Brunswick, Ga-- Yesterday's meeting of the Coastal Marshland Protection Committee was held in the Susan Shipman Learning Center, an adjunct of the Department of Natural Resources District facilities located at the foot of the iconic Sidney Lanier Bridge. In addition to three projects in Savannah, whose representatives either had to get up real early to make a 9:30 meeting, or got to spend a night at the beach, the agenda featured a presentation by the very same Susan Shipman after whom the building is named. Ms. Shipman, having been the director of the Coastal Resources Division of the Georgia DNR, has apparently transitioned from the public corporation to shill as a consultant for our island's newest eleemosynary corporate shell, the Cannon's Point Preserve LLC. Limited Liability Companies are designed to shield the participants in the enterprise from the negative consequences of their acts.

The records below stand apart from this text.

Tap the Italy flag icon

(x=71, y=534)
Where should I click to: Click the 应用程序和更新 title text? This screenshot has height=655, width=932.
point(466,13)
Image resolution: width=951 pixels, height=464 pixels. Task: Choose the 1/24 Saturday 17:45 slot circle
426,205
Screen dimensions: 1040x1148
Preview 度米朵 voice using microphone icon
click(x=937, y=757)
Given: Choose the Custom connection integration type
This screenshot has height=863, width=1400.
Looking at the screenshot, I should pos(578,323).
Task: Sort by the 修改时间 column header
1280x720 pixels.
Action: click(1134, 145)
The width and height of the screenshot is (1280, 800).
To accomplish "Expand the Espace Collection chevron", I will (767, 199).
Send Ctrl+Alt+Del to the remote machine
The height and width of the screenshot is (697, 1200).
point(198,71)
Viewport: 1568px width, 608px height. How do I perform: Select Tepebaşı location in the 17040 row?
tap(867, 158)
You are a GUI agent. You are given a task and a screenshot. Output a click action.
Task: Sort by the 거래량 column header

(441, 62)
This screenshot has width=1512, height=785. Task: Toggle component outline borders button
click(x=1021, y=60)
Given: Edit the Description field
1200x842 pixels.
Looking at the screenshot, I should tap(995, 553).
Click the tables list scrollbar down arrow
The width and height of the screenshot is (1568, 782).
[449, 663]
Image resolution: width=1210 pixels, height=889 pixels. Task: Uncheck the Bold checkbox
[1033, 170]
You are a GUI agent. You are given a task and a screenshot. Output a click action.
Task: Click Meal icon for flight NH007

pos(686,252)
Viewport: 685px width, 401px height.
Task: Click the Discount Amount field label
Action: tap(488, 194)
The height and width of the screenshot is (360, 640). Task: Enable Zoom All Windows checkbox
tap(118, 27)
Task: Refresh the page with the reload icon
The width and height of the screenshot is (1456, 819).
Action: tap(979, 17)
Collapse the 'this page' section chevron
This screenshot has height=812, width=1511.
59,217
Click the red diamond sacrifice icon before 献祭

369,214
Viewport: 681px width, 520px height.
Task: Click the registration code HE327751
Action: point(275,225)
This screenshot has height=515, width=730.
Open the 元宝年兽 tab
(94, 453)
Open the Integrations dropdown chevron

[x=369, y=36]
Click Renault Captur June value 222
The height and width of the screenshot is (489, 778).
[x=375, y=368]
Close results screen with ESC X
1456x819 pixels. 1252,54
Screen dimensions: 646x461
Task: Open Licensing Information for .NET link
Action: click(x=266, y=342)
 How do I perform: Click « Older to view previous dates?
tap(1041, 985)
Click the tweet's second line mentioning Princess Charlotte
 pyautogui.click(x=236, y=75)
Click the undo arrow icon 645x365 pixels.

And let there be no doubt about it; enterprise is the object of corporate endeavor, whether on the state, commercial or eleemosynary level. As Ms. Shipman herself explained in an opinion piece earlier in the year:
Salt marshes provide invaluable services:
• They filter contaminated sediments, provide a water-based highway for commerce and host myriad recreational activities.
• Marshes also provide crucial habitat for threatened and endangered species; and, they serve as the nursery grounds, shelter, and food source for 75 percent of the commercially and recreationally important fish, crustaceans, and shellfish.
No wonder our local planner thinks:
the Shore Protection Act (SPA) of 1979 was enacted to provide a regulatory means by which commercial and recreational development could occur within and adjacent to public trust lands. Public trust lands are the areas that are held by the state to provide equitable access and enjoyment for all the citizens of Georgia; our waterways fall into the “public trust” category.
Commerce is to be made regular by the state. From which one can only conclude that Georgia is a socialist state, though most of the citizens don't seem to know it.
"Recreational" fishing, by the way, is like "recreational farming" -- what people do to sustain themselves instead of sending their catch to market. Presumably, the "recreational hunt" falls into the same category. So, it is entirely consistent that the eleemosynary corp has invited the public to participate in a regulated kill. Of course, only those members of the public who can afford a hunting license, the time to take a course, the proper dress (orange), and an internet account will qualify to be selected at random for the ten slots. Prior adult/child hunts "harvested" no deer, so perhaps the four-legged creatures will luck out again and the harvest will be limited to an email list and contact information which the St. Simons Land Trust can sell over and over again.
That's actually particularly desirable because, although somebody has determined the white tail deer population on the six hundred acres known as Cannon's Point to be in "excess of the recommended carrying capacity," the
Wildlife Resources Division has let it be
known that
Fawn recruitment rates — the number of fawns that survive into fall — have declined in all five of Georgia’s physiographic regions and about 26 percent statewide.
and it's not the coyotes' fault.
Harvest data obtained from Georgia deer hunters indicates they annually take an estimated total of 95,000 coyotes while deer hunting.
Compare that to the 453,000 deer killed each year. Oh, excuse me, "harvested" by our "recreational hunters."
"Recreational" is actually a relatively fair representation, if one subscribes to the notion that man participates in creation by destroying what the Lord hath made. "Creative destruction," which has been identified as motivating economic development in the U.S., based on the premise that it is destruction which prompts the creative urge and, like the phoenix rising from the ashes, allows something new and better to emerge, is obviously not restricted to the purely economic realm. Or perhaps it was simply man's casual and erroneous observation of how natural resources seem to replace themselves, regardless of how much or many he consumes, until they are suddenly gone. Then, instead of realizing his error and changing his wasteful ways, he decides he's been deceived and goes on to plunder whatever else might be good to eat, or at hand to chase. How else to explain 95,000 coyotes killed each year?
"Recreational" is not really a euphemism. Paired with commercial it's more like bureaucrat speak for "fun" and "profit" -- fancy lingo to make corporates seems more important than they are. Same goes for "harvest" instead of kill. But, there's also more to it. The fancy lingo is deceptive and deceiving themselves seems to be what some people need to function. So, for example, one wonders if the former Director of Georgia's Coastal Resources, were she to think of herself as a shill, rather than a consultant, would feel more or less compunction about selling out the environment? Or is it all of a cloth in the context of "management" being nothing more than seeing to it that resources are regularly, rather than randomly destroyed? Deception and destruction made routine.